If you are using the BetRegal app and you want to know the outcome of the match, you usually talk with your buddies, listen to podcasts, or watch interviews with the experts in the field. If, instead, you are looking to take all the fun out of the game and just want to boil it down to numbers, big data will be of interests to you.
In this piece, we will cover what big data is, what it is used for and its application in the world of sports. Is it just a more complex coin toss, or is there any merit to that kind of data analysis? We will also discuss the impact this might have on the sports industry.
What Is Big Data?
Big data is a term that denotes taking the data and analyzing what it means to reach a conclusion, when the amount of data itself is too large to be processed by conventional means, like with data-application software.
If you like challenges, imagine someone gave you a puzzle made out of million pieces without giving you the picture and asked you to tell them what the picture was. Or, more accurately, if you went into a big warehouse with boxes of papers as far as the eye could see, and you were asked to read every single document to assess whether a company will make a profit in five years. That should give you some idea of the scope of big data.

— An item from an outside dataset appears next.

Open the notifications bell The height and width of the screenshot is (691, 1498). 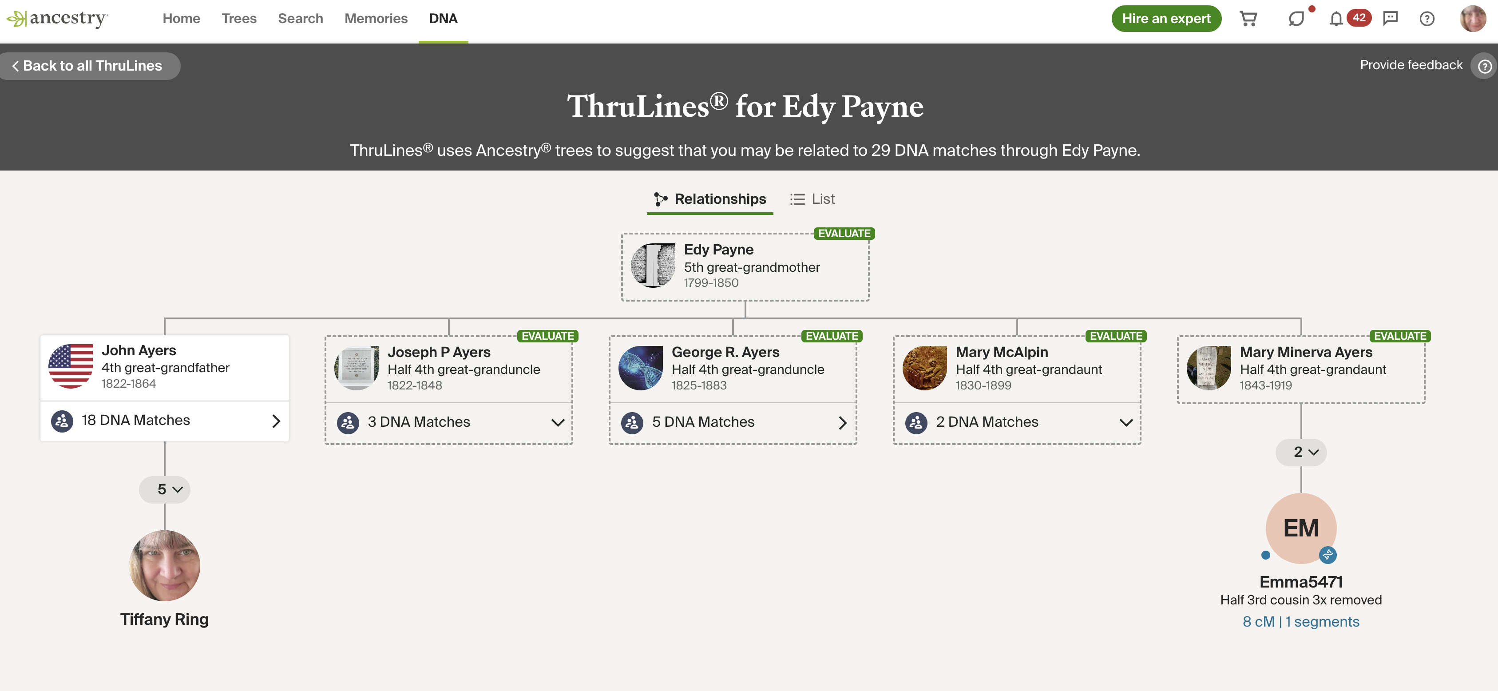pos(1336,19)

Big data is used in many different industries like healthcare, education, and Iot. It is something that is so massive and becoming so needed in today’s world that tech giants have their own daughter companies dedicated entirely to data analysis and interpretation.

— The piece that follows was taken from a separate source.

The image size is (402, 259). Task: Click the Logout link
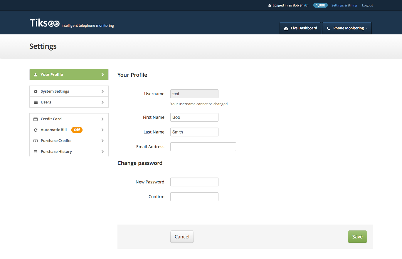[367, 5]
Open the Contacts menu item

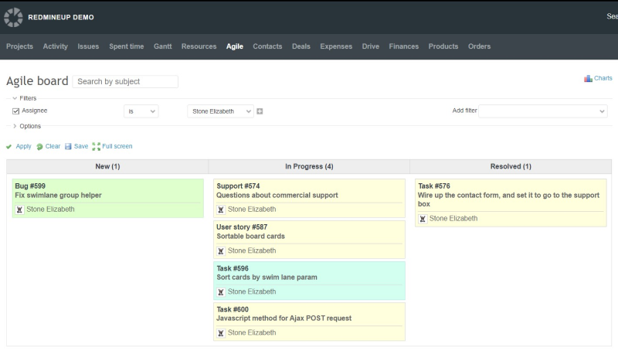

Big data can, and is, used in sports to predict the outcome of an event, or simply to improve your team’s overall performance. If you have ever wondered why athletes earn as much as they do, a part of it comes from data analysis – there is a solid prediction of their future performance and how much money they are likely to bring to their team.
Springboks vs All Blacks
Data scientists at Principa, a South African company for processing data, have been able to accurately predict two matches of the national rugby team, the Springboks, when they faced against Wales, and then New Zealand. They predicted the team would win against Wales and lose against New Zealand – and they were right.

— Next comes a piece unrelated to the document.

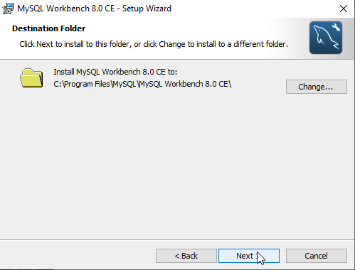Click the wrench on the Workbench logo
Viewport: 355px width, 270px height.
point(336,27)
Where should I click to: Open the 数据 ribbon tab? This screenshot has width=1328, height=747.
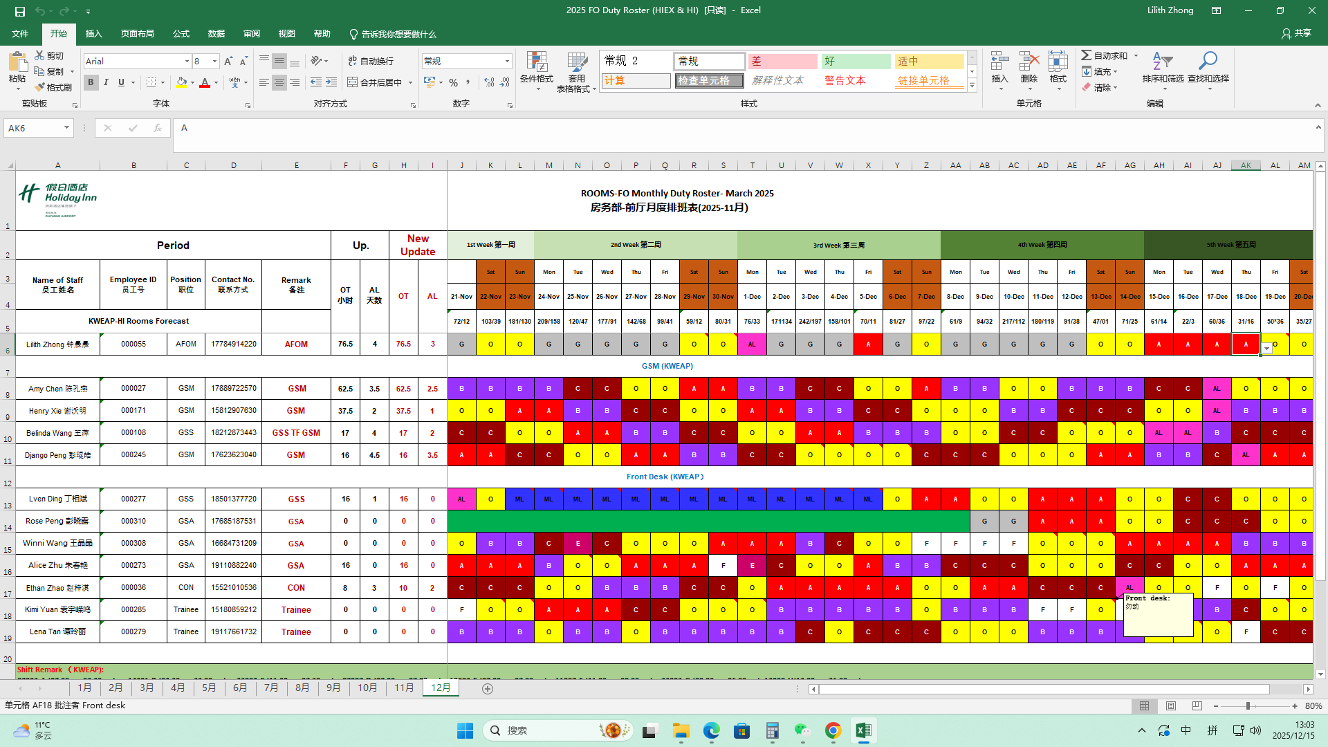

In order to make sure they have the right outcome, the good people at Principa created two teams to analyze the big data – Nero and Trojan. The teams used different data sources and models, but the outcome was more or less the same.
I have mentioned that a salary an athlete is paid comes from data analysis. This part of the equation will not change. However, it is possible that all of the future deals between teams and sponsors will be affected as the big data analysis becomes the industry standard.
Sponsors might become fair-weather friends when they pay teams of data scientists only to discover that their athletic protégés are not going to step up. Personally, I hope this doesn’t become a thing (though it already is), because it may eliminate the suspense that makes watching sports entertaining. However, the reality is that sports are a multibillion-dollar business. People and companies will do almost anything to get an advantage.